Dominating Elements means you can substitute the dominant element for the element of the spell in question. For example, you could cast a fireball spell without fire by replacing it with air; this would essentially make the spell a “forceball”, blasting away anything in the radius. The spell effects would remain primarily the same (e.g., the “forceball” would still do 8d6 damage), but secondary effects would likely be different (e.g., nothing would catch on fire, but most things would be knocked down/prone). Substituting an element uses up one extra spell slot level (e.g., a “forceball” would be a 4th level spell slot, not 3rd).

Elemental Resilience
This is the same as the Draconic Resilience, but with regards to the Elementalists Major element. You get 1hp extra per level. Your skin, hair and eyes have a distinctly elemental twist to them (e.g., bright red skin, orange eyes and wild, yellow hair for a Fire-Favored elementalist). Additionally, your major element covers or otherwise wreaths your body (whisps of flame or coal-and-lava-like skin for a Fire elementalist).It is not total; you do not look like an elemental, there is no mistaking that, but you are obviously “covered” in some element.
Without armor on, your AC equals 13 + Dexterity modifier.

Elemental Affinity
This is the same as the Draconic Bloodline archtype power; associated with your major element.

Elemental Travel
At 14th level you can travel as if you were an elemental of your Major element. It can be effected as a bonus action on your turn. It lasts until you dismiss it as a bonus action on your turn or you fall unconscious.
You can't do this while concentrating on any spell or other special ability. Doing so automatically causes your concentrated spells to fail.

Elemental Presence
At 18th level, you can directly channel the the elements.
You can spend 5 sorcery points to channel elemental forces into being, out to a distance of 60'. The effects persist for up to 1 minute or until you loose concentration. If the elemental force you are channeling is your Major Element, it lasts up to 10 minutes at a range of 120'. If the element is in Opposition to your major element, it will last but 1d6 rounds (but still has the 60' range).
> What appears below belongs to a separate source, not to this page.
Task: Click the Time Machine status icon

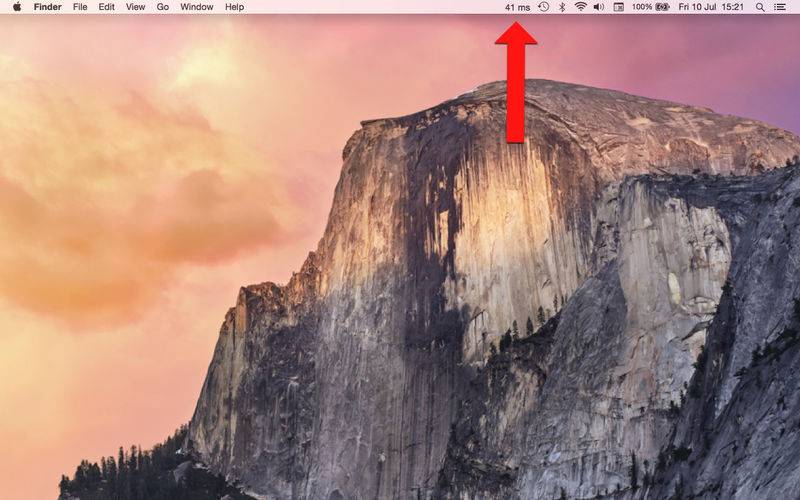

Ok. Now that took about 25 to 30 minutes. Could it use some tweaking? Probably. But the point is that its very easy to just 'sub-out' current 5e stuff for something else and have it work straight away. This can be done for ANYTHING in 5e. The way 5e is built, it all but screams tweak my @$$! (ok, that sounded...dirty...hehe......ahem....).

Bottom line: I still don't buy the "But I don't have time" excuse. I happily accept the "But I don't want to do rules stuff...it's boring to me. I want to focus on story and interesting NPC's". I totally accept that.